# [WHAT THIS TASK INVOLVES]
Please output the line containing "Given: Click the star rating on Igor's review" and all lines that follow it in the data below, exactly, with no pictures.
BEGIN
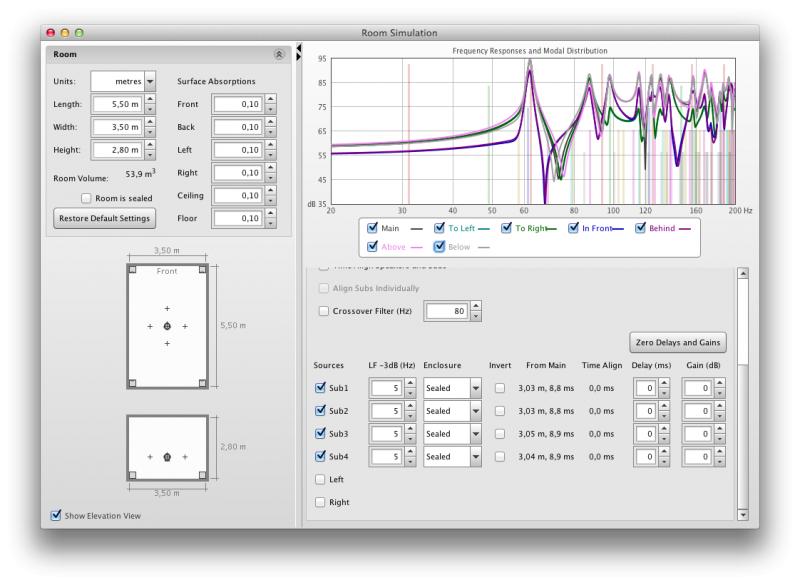Click Restore Default Settings button
800x585 pixels.
click(103, 218)
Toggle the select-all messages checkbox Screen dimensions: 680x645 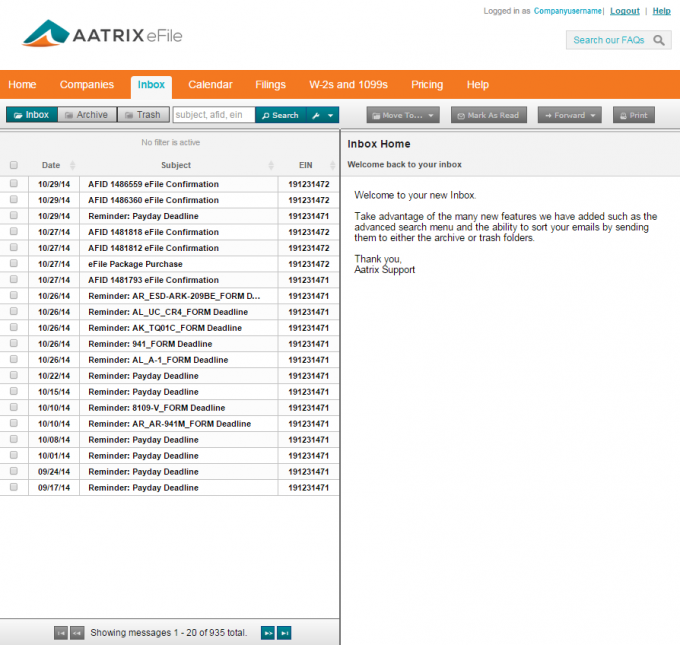coord(14,165)
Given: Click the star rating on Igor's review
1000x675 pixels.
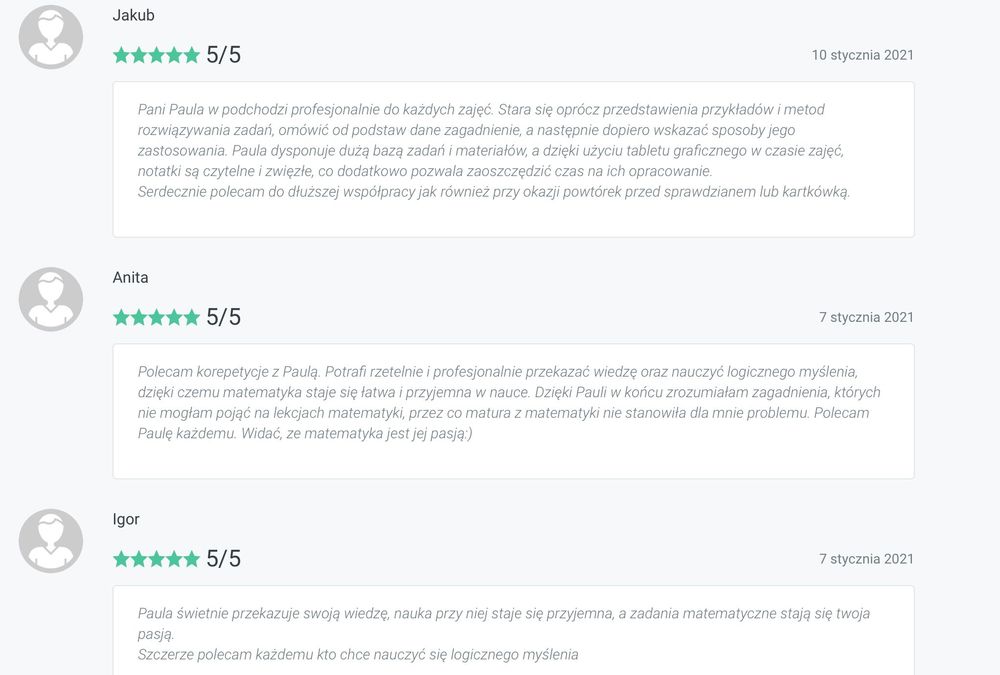Looking at the screenshot, I should point(156,559).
END
# [TASK ANSWER]
Given: Click the star rating on Igor's review
1000x675 pixels.
Looking at the screenshot, I should point(156,559).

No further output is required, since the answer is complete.